On this day in 2004, 40-year-old Arizona Diamondbacks lefthander Randy Johnson becomes the oldest pitcher in major league history to throw a perfect game, leading his team to a 2-0 victory over the Atlanta Braves. A “perfect game” is when a pitcher faces a minimum 27 batters, recording 27 outs. Through the 2006 season, only 17 perfect games had been thrown, including 15 in the modern era (post-1900).
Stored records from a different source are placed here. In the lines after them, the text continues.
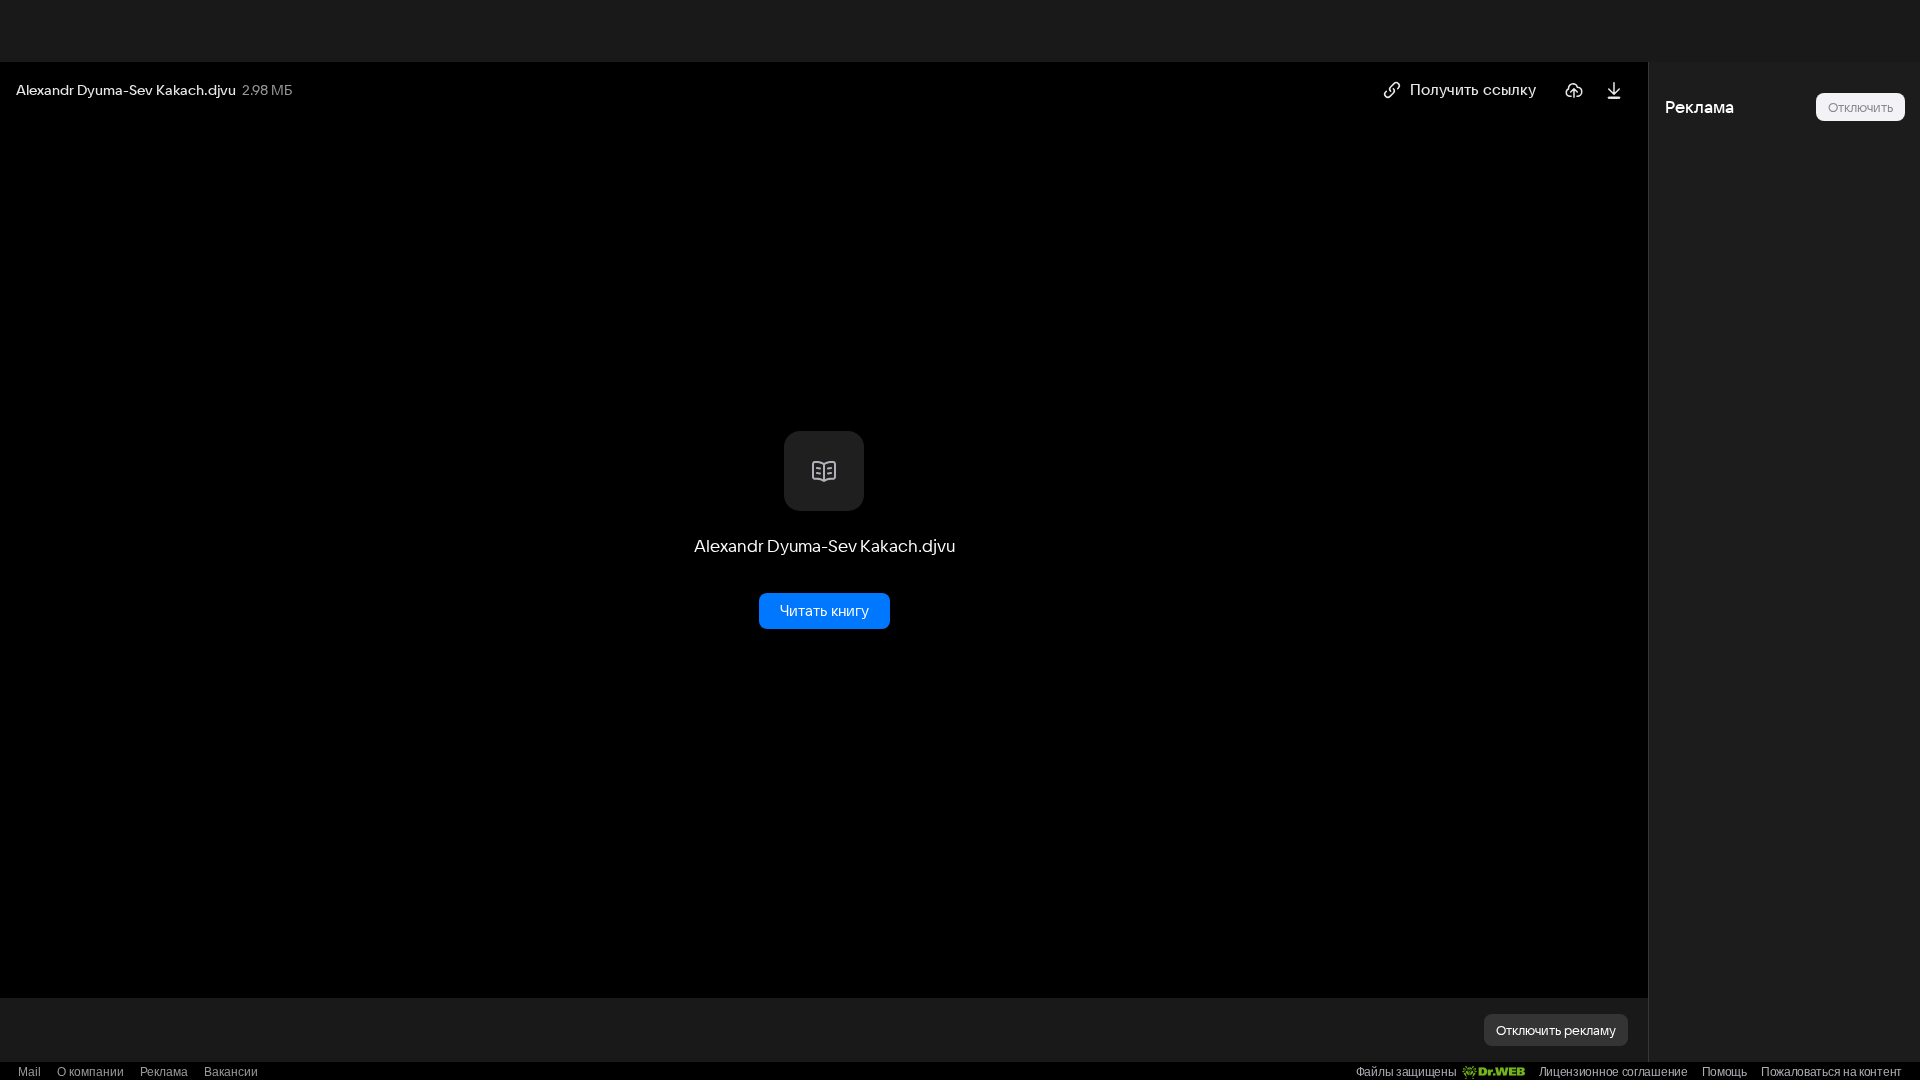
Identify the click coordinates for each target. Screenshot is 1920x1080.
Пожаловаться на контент (1831, 1072)
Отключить (1860, 107)
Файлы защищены (1406, 1072)
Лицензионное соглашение (1613, 1072)
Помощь (1724, 1072)
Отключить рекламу (1556, 1030)
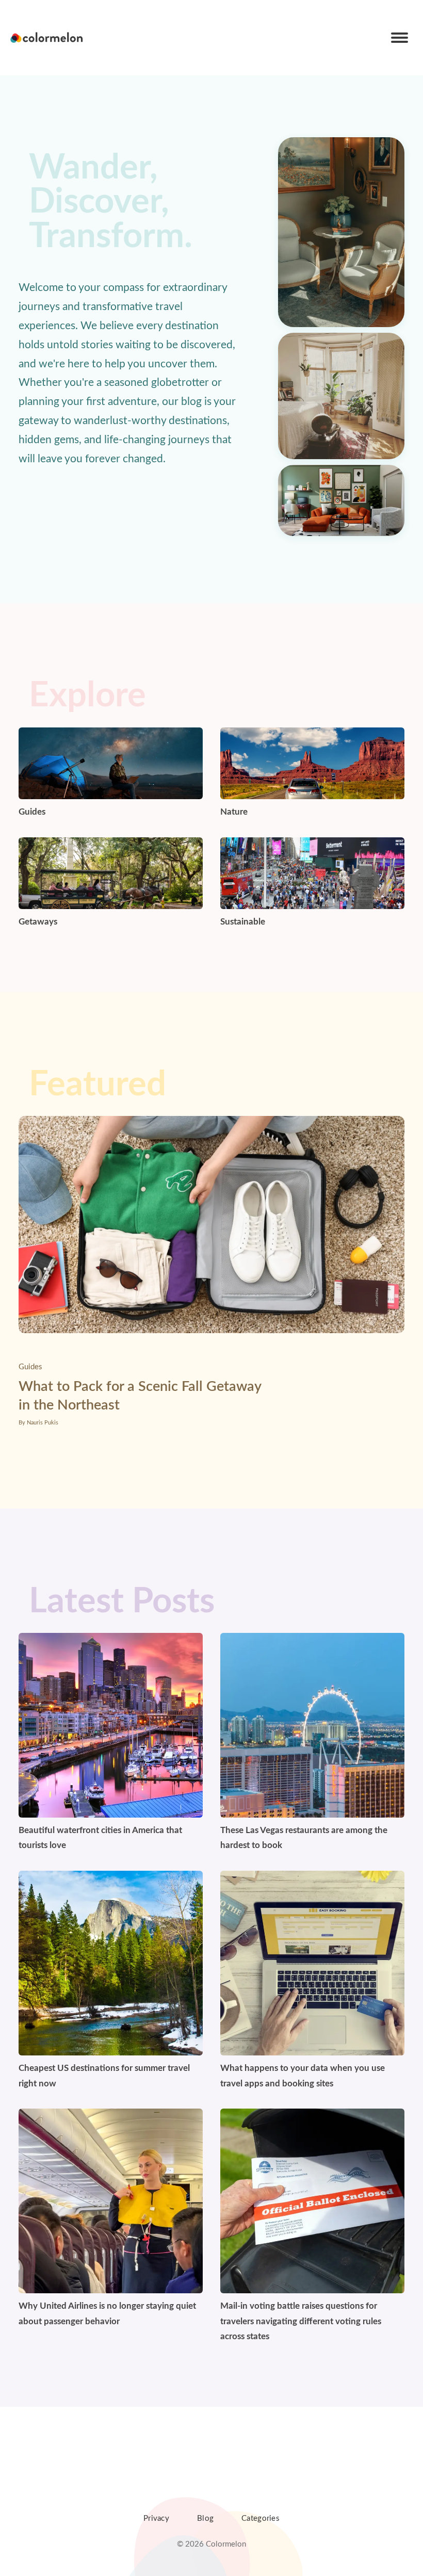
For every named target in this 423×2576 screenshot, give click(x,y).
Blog (205, 2518)
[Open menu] (400, 38)
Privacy (156, 2518)
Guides (30, 1367)
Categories (260, 2518)
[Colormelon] (47, 37)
Johnson, known for his overpowering fastball, struck out 13 batters in the game. He led the National League in strikeouts for the fifth time that year; he had previously won four strikeout titles in the American League, even though managers routinely stacked their lineups with right-handed hitters to combat Johnson’s utter dominance of left-handers. The 6-foot-10-inch “Big Unit” used his height and length to full advantage, striding towards the plate and throwing the ball sidearm, so that left-handers could not see the pitch until it was on top of them or past them.
Johnson had already thrown a no-hitter in 1990 for the Seattle Mariners; he missed a perfect game that day by walking seven batters. In 1995, still with Seattle, he won his first of five Cy Young Awards, given each year to the best American League and National League pitchers. His next four Cy Youngs came consecutively from 1999 to 2002, while he pitched for the National League’s Arizona Diamondbacks. In 2001, Johnson set a major league record with an average of 13.41 strikeouts per nine innings. He was also the fifth player to throw no-hitters in both the American League and National League after Cy Young, Jim Bunning, Nolan Ryan and Hideo Nomo.
The oldest pitcher to throw a no-hitter in the major leagues was 44-year-old Texas Ranger Nolan Ryan in 1991. It was the seventh no-hitter of Ryan’s career. He never threw a perfect game.